╔══
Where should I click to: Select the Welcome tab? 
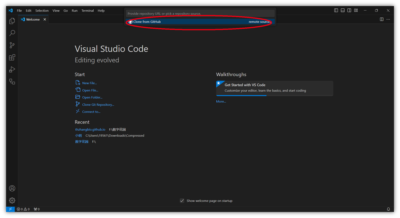click(33, 19)
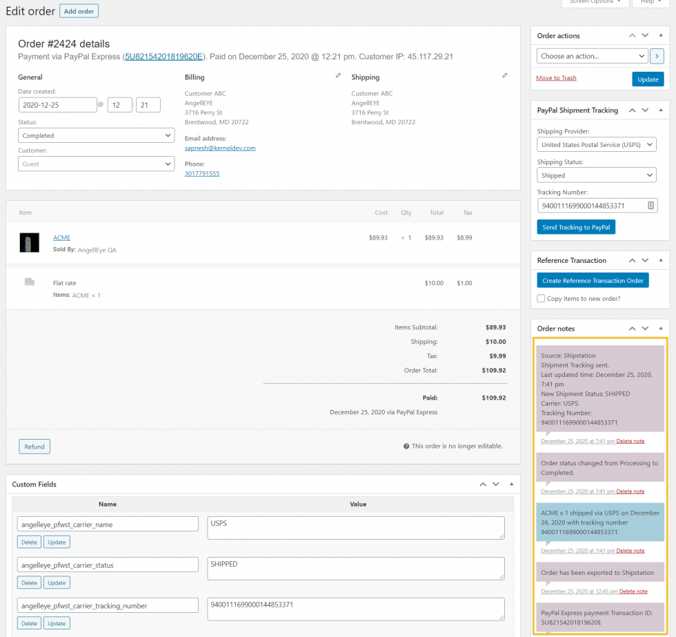Screen dimensions: 676x637
Task: Move Custom Fields panel up
Action: tap(483, 484)
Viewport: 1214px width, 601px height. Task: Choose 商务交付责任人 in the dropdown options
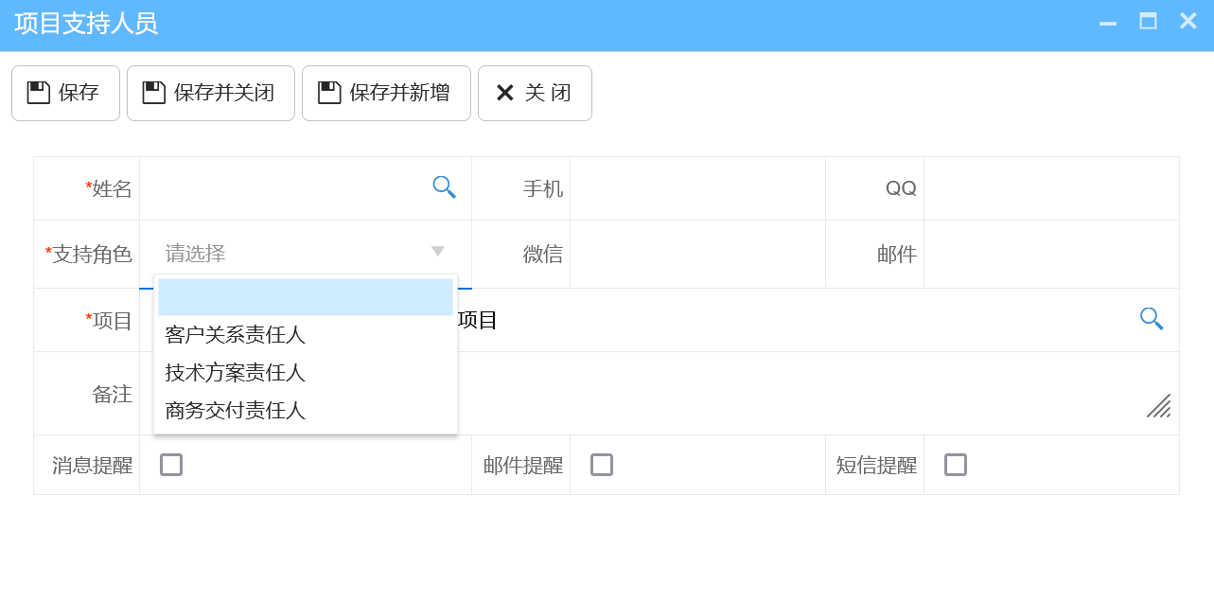coord(234,411)
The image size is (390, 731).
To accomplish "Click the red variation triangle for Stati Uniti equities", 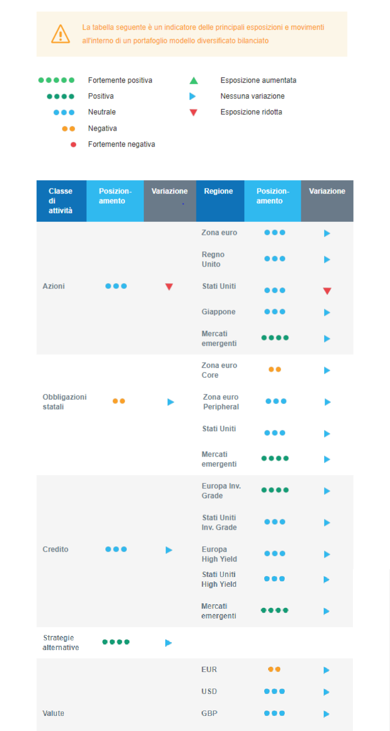I will (327, 291).
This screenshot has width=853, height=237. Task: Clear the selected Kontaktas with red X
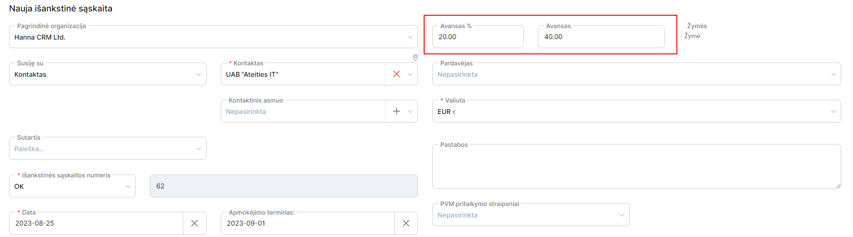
╚══
§ Exercise description
Your answer must be the exact lines of the records from the first one through the line containing "The image size is (390, 731).", with no pictures in it.

§ Solution for this problem
Where should I click to: Select the Welcome tab? 
click(33, 19)
Screen dimensions: 676x637
Task: Move Custom Fields panel up
Action: tap(483, 484)
Viewport: 1214px width, 601px height. Task: Choose 商务交付责任人 in the dropdown options
coord(234,411)
The image size is (390, 731).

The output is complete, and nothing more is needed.